Heathcote railway station is on the Illawarra railway line. A U-Go Mobility bus service also links Engadine with Heathcote.

Heathcote Road meets the Princes Highway at Heathcote. It is a major link to Liverpool, while the Princes Highway links Sydney and Wollongong.

For many years several people were fatally struck by cars while crossing the Princes Highway at Heathcote. The traffic lights at the intersection are the last south-bound out of Sydney but were also the only highway crossing point for both rail commuters and high-school students from West Heathcote. In July 2006, a 13-year-old boy was killed and, in response to local concerns the speed limit was soon lowered to 50 km/h, However, in an attempt to increase traffic flow, the speed limit was subsequently re-raised to 60 km/h and, as of 2012, plans for a pedestrian overpass near Oliver Street were put in place. In late 2014 the overpass was opened and the crossing closed.

== Education ==
Heathcote's government schools are operated by the New South Wales Department of Education.

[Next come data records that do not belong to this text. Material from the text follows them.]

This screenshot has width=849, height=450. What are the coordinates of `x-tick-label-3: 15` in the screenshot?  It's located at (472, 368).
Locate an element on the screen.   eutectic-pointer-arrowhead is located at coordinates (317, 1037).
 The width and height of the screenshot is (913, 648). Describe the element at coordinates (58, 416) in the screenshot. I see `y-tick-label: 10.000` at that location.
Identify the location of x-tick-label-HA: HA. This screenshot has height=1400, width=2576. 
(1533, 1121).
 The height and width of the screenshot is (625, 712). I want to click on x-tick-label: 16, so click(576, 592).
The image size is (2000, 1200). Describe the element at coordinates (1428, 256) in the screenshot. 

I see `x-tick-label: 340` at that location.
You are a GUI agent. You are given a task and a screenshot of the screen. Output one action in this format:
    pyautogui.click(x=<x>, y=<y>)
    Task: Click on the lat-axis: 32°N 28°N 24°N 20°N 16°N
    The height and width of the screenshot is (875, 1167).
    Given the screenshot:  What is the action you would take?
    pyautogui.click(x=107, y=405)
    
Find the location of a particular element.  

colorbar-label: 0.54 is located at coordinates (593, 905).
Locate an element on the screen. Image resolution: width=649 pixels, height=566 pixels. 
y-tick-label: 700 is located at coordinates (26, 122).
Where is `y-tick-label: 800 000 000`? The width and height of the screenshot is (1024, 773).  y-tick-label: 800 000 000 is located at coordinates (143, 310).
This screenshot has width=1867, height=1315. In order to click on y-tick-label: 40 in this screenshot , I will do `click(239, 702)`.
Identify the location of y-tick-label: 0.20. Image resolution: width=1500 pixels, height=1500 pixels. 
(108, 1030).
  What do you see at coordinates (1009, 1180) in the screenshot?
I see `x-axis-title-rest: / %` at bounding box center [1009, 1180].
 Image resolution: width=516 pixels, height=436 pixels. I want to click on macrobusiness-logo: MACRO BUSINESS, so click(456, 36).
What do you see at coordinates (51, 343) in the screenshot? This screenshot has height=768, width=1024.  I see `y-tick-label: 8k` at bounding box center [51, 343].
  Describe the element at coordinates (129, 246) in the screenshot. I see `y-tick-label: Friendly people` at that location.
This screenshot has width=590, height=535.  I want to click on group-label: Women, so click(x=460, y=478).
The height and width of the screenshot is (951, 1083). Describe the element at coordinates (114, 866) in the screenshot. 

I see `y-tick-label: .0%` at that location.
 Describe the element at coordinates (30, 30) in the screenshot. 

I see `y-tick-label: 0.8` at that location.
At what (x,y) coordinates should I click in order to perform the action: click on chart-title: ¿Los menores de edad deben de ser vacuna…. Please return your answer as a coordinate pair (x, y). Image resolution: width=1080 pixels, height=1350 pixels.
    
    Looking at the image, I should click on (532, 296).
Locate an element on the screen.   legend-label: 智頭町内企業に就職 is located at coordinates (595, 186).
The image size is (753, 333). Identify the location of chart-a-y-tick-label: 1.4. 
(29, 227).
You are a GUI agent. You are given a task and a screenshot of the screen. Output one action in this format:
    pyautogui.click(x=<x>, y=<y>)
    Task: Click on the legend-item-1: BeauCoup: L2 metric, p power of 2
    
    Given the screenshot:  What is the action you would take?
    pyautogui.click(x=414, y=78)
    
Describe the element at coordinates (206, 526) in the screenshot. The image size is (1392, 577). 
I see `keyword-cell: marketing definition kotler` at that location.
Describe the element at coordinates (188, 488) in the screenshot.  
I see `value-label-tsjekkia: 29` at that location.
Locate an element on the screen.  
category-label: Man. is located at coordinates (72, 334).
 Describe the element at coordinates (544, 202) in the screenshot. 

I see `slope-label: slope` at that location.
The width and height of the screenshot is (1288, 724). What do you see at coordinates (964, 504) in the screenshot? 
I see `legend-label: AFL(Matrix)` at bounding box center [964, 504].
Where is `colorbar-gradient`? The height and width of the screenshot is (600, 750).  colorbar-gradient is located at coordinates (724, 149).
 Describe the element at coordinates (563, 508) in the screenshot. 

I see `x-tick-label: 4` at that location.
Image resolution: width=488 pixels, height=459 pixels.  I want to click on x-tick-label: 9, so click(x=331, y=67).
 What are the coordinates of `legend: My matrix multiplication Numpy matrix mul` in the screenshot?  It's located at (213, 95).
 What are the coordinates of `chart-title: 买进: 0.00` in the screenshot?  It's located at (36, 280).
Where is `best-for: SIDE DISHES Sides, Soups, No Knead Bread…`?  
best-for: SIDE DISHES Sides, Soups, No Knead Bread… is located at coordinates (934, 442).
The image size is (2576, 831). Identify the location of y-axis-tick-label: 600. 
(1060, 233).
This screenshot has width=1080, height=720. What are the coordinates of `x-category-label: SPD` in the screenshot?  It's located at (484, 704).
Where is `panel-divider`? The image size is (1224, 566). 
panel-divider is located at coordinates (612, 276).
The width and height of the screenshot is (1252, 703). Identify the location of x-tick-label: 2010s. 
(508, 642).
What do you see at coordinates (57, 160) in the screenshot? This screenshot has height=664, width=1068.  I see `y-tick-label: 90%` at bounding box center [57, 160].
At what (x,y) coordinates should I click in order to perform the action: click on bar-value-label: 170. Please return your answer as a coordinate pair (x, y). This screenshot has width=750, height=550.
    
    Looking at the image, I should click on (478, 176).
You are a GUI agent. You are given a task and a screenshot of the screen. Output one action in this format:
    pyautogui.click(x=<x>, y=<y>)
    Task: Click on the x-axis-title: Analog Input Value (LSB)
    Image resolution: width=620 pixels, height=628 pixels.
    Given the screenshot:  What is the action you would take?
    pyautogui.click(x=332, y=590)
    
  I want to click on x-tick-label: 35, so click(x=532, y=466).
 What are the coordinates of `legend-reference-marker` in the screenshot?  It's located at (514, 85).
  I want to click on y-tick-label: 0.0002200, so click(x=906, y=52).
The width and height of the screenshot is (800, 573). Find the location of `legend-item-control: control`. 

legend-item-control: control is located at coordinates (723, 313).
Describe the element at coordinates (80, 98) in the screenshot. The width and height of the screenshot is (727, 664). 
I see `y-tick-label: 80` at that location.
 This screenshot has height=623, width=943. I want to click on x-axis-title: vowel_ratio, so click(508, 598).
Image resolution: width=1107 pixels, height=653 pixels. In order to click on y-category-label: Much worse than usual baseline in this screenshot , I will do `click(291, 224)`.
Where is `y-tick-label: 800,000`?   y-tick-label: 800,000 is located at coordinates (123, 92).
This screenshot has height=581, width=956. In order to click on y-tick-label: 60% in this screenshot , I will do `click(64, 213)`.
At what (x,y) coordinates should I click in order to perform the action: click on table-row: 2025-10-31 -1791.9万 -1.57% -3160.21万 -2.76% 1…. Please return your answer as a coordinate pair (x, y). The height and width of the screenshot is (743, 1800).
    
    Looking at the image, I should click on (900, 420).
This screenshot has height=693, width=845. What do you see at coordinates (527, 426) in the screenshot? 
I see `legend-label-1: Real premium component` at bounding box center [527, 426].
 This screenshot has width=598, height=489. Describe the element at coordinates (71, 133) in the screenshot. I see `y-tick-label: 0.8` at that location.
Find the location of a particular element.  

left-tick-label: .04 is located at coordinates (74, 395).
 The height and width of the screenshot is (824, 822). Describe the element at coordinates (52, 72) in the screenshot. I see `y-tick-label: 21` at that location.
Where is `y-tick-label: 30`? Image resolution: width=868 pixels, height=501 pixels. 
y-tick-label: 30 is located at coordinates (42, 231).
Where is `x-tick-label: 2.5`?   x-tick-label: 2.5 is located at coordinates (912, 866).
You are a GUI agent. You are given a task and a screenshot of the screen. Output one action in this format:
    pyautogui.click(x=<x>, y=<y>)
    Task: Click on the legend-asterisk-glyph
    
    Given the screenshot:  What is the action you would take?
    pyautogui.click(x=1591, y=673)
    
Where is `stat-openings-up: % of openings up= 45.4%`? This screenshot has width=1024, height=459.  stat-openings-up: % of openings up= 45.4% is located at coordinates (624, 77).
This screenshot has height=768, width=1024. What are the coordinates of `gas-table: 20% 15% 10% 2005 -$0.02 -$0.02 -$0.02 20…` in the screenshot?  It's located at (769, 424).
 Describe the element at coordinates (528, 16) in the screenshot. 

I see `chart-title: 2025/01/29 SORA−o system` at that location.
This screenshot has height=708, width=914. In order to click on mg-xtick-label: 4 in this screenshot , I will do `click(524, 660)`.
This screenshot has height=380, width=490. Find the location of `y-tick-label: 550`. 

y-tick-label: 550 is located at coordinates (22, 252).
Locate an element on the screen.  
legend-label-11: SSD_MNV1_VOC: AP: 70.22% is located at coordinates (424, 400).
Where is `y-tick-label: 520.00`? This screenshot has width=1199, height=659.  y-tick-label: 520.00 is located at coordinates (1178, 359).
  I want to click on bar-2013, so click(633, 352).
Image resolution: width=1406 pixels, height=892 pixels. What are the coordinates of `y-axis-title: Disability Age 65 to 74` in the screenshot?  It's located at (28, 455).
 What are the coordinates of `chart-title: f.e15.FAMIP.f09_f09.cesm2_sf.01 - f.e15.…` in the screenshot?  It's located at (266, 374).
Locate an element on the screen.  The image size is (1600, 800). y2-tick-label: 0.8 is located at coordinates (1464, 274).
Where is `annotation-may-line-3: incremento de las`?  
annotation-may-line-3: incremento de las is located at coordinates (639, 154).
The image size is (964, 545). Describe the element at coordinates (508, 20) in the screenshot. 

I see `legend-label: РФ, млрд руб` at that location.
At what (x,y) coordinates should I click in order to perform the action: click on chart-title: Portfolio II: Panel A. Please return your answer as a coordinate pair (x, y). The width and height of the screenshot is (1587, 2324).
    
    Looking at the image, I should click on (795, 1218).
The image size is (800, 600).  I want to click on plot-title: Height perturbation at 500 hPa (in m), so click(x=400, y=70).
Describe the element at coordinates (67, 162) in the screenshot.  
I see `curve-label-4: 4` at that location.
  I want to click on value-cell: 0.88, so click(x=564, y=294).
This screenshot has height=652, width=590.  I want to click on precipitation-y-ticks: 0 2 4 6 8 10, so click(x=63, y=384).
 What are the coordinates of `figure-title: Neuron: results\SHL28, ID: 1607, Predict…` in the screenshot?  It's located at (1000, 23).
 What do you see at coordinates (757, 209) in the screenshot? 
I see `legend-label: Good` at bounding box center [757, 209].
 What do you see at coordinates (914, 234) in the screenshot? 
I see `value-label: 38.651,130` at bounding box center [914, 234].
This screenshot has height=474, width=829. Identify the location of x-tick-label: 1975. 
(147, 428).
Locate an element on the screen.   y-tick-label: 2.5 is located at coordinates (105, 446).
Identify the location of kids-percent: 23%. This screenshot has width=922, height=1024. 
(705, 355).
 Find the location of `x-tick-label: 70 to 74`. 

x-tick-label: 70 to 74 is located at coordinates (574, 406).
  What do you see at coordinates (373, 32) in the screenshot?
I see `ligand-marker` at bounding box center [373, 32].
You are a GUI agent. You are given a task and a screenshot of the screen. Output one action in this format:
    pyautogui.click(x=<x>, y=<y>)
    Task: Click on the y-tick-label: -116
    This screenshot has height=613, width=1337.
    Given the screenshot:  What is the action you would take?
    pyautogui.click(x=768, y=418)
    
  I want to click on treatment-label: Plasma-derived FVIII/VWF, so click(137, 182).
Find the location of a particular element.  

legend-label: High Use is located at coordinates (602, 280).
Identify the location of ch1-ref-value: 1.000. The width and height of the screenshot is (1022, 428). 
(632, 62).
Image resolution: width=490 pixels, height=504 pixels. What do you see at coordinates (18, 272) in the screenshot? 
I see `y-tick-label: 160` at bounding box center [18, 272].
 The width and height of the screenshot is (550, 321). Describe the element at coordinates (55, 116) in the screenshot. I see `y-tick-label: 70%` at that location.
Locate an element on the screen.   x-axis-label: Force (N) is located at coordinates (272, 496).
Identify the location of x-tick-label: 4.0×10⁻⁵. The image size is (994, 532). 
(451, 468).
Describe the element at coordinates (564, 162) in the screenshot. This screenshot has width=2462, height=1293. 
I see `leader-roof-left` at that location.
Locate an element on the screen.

Heathcote has three public schools: Heathcote Public School (the oldest school in the Sutherland Shire opened on 15 November 1886), Heathcote East Public School and Heathcote High School. The high school services Heathcote residents and also residents of the nearby suburbs of Engadine, Helensburgh, Waterfall, Woronora Heights and Stanwell Park.
The high school is a leafy, modern school which claims to offer "well educated" teachers and high marks for the HSC. In 2010, a Year 12 student got an ATAR of 99.05. Additional academic achievements occurred in 2015 when a student achieved an ATAR of 99.95. The school also has a very strict anti bullying policy.

==Notable people==
- John Meredith, Australian folklorist and musician, resided in Heathcote between 1952 and 1954 and founded the original Australian Bush band The Bushwhackers (originally "The Heathcote Bushwhackers") there in 1952.
- April Letton, NSW Netball player.
- Ella Nelson, Australian sprinter, Olympian and multiple national title holder in athletics.